The Eugenic Bitterness Of Robert F. Kennedy, Jr.
Earlier today, possibly while I was sleeping, Wormwood spoke about autism through the lens of misreading a new study from the Centers For Disease Control about the increase in rates of diagnosis, or “prevalence”. In the end, whether that misreading is willful or ignorant isn’t especially relevant as the effect and impact will be the same.
“Autism destroys families, but more importantly it destroys our greatest resource which is our children,” he said. “And these are kids who will never pay taxes, they’ll never hold a job, they’ll never play baseball, they’ll never write a poem. They’ll never go out on a date.”
He was speaking here of those needing more or less constant and consistently high levels of support, which he terms those with “severe autism”. It’s only that I’m a stickler for accuracy that I point this out, since much of the social media reaction from autistics and their allies elides this to make it sound like he’s simply talking about all autistic people, period. I mean, yes—he does in fact hate all autistic people, but consider it an autistic special interest of mine to need accuracy even in these reprehensible things.
(The newerfangled term in use by an alliance of the aggrieved and put-upon Autism Mom community and some medicalized autism researchers is “profound autism”—a term I’d initially supported but backed away from in due, if delayed, course.)
My own reaction to Wormwood’s ignorant litany of complaints is somewhat severalfold.
First, the reality is that I do not pay taxes; have held but do not currently hold, and am incapable of again holding, a job; broke my arm the only time I tried to play baseball; have in fact written more than one poem; and do not go out on dates. He’s not, as I noted above, talking about me, but nonetheless he’d almost certainly still look at these things as reasons to view autism as a disease.
Second, any someone who never pays taxes, never holds a job, never plays baseball, never writes a poem, and never goes out on dates nonetheless still has worth and value simply by virtue of existing as an alive human being to whom and for whom we all are responsible. None of these things, or any of the other things they’re meant to implicate or inculcate in your imagination, are in and of themselves somehow the signifiers of dignity.
Third, and this was I think my first response on Bluesky to all of this, I’m almost more squicked by the idea of children as “resources” than I am by anything else in all of Wormwood’s monstrous, morally-malformed tirade. All of this nonsense is nothing more than bootstrap mythology, which in the end goes hand in hand with eugenicism.
(I’d be remiss if I didn’t mention that at one point during all this relentless focus on children, Wormwood rhetorically asked, “If the epidemic is an artifact—a better diagnostic criteria or better recognition—then why are we not seeing it in older people?” Hello, I am right here. We literally are seeing increased diagnosis in adults, and rendering us invisible won’t help us survive, let alone thrive. Again: this is eugenics. Of course, what he meant was why aren’t we seeing an increase in diagnosis of “severe” autism in adults, which is a completely ludicrous thing to ask.)

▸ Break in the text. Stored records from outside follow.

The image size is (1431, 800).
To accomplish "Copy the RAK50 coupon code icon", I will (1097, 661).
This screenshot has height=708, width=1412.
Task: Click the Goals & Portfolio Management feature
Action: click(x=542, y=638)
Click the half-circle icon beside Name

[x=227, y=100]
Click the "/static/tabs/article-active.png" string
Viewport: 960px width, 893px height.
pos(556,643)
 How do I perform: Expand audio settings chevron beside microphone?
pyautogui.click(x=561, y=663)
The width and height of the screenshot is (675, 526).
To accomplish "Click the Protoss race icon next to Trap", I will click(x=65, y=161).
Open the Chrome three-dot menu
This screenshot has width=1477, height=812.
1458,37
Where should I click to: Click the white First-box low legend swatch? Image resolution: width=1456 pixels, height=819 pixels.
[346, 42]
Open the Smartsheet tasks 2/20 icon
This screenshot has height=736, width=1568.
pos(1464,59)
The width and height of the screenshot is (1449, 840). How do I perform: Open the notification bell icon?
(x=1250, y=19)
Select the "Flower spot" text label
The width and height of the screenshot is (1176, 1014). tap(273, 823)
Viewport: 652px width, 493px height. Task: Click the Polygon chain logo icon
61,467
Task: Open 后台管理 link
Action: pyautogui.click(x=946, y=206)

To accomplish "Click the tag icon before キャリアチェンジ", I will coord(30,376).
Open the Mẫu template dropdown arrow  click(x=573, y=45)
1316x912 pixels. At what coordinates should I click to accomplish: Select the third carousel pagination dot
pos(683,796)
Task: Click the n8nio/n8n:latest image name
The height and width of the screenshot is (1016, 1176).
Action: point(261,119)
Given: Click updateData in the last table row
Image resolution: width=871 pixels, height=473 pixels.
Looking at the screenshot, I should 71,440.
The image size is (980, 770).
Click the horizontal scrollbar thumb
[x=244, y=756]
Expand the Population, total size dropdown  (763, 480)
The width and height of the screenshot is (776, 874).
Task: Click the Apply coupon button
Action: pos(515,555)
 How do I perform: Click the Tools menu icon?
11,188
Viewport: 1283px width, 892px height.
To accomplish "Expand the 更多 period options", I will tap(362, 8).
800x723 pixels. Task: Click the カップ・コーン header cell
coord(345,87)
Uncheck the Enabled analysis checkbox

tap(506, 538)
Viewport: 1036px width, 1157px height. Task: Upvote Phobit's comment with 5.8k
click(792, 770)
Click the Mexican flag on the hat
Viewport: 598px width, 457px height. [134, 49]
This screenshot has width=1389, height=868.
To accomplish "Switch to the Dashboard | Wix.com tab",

One of the reactions on Bluesky suggested that he’s implicitly framing autistic people as a burden on society and on their families. I have a complicated relationship with this contention because, as I’ve said, in fact I am a burden upon my family and upon society. It’s just that I’m one that my family in full and society in part has deemed worth the carrying. The issue isn’t burdendom, per se, but the feeling that some among us aren’t worth the effort of that carrying.
It does take in some cases an extra if not substantial effort to keep this, that, or the other person alive in dignity. The point isn’t that we should be denying the burden but that we should be embracing its carrying. The effort and the empathy is worth it because people are worth it, inherently and intrinsically.
This is something that Wormwood simply does not understand, and likely is incapable of comprehending even in part. The only thing about autistic people that he sees is the burden they cause to the bootstrap myth, because that fundamentally eugenicist myth rebuffs any and all belief in the natal dignity of each and every person.
Some of us require more effort on the part of others to keep in this world. Notwithstanding the paradox of tolerance, anyone who argues that some people in fact just aren’t worth it should be concerned that we will take that as a cue to think that of them.
Addenda
- Somehow I glossed right over the fact that after initially mentioning autistic adults in the context of diagnosis, he did then proceed to wonder why we don’t see ”severe” autism out in the world, like walking around the mall. Nonetheless, this is as ridiculous a statement as the other.